Pituitary adenomas rarely may exist simultaneously with a Rathke's cleft cyst (RCC). This is a case of a symptomatic ACTH-secreting pituitary microadenoma adenoma associated with a RCC.

RCCs have been discovered incidentally in 11-33% of all autopsies, and are associated with less than 2 percents of the pituitary adenoma cases. Secreting microadenomas assosiated with RCCS are even more rare, I found less than 40 such cases described in published literature.

In one series, published by Sumida er al. (2002), the frequency of the combination of Rathke's cleft cyst and pituitary  adenoma was 3.5 % for pituitary adenomas and 11% for Rathke's cleft cysts.
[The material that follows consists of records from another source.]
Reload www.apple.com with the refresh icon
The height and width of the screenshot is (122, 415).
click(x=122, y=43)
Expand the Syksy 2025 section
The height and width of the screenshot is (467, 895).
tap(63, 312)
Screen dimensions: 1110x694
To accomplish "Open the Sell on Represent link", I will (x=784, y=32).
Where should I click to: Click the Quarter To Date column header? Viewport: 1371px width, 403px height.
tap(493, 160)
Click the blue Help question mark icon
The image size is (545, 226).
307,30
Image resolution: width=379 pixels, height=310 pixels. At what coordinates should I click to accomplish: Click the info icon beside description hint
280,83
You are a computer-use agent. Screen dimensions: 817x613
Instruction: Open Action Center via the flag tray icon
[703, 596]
Secreting adrenocorticotrophin adenomas were present in two patients and growth hormone in six, so the frequency of ACTH-secreting adenoma combined with Rathke's cleft cyst was about 0,5%.
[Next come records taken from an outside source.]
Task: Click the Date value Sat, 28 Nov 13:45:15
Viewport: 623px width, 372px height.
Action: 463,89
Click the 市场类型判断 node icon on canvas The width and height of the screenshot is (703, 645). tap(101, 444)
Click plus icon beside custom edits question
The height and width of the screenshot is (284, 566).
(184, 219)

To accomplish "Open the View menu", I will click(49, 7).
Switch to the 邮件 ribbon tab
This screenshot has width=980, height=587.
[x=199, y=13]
This case is confirmed surgically and size and  localization of cyst and microadenoma at operation was in total agreement with preoperative MR-based localization. It is important to carefully seek for possible microadenomas in hormonal disorders of pituitary origin since many of them treated surgically and presurgical identification of lesion allows not to perform costly and invasive inferior petrous sinus blood sampling to lateralize tumor.